══ Source information

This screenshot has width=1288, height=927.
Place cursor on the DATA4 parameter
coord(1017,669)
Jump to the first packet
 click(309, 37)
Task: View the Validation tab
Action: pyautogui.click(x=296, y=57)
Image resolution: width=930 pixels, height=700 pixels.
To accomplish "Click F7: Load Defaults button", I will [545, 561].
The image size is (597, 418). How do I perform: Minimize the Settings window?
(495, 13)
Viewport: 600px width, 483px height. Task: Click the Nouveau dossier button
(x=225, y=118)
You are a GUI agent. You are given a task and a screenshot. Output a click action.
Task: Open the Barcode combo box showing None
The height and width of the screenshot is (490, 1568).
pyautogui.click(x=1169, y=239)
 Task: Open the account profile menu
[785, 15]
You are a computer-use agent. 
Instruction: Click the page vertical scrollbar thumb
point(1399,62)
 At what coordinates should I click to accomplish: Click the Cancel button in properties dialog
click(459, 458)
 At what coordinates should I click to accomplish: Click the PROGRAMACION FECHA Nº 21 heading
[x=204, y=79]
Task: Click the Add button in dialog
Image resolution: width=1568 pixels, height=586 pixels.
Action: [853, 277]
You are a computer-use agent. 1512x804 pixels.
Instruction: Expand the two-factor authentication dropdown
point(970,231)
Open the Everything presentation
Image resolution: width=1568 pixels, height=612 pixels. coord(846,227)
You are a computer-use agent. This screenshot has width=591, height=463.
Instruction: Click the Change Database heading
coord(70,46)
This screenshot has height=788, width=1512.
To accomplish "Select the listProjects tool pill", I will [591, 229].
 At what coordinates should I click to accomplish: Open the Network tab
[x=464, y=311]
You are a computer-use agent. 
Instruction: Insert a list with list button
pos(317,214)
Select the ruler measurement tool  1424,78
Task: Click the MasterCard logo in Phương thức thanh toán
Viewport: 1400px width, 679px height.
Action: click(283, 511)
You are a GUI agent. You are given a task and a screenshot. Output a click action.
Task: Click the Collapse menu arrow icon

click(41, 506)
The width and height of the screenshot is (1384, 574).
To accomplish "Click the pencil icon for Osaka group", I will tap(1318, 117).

════

--- Exercise requirements ---
Nothing but a number should be given: the count of lines above that hold "will".

--- Reply to the task ---
3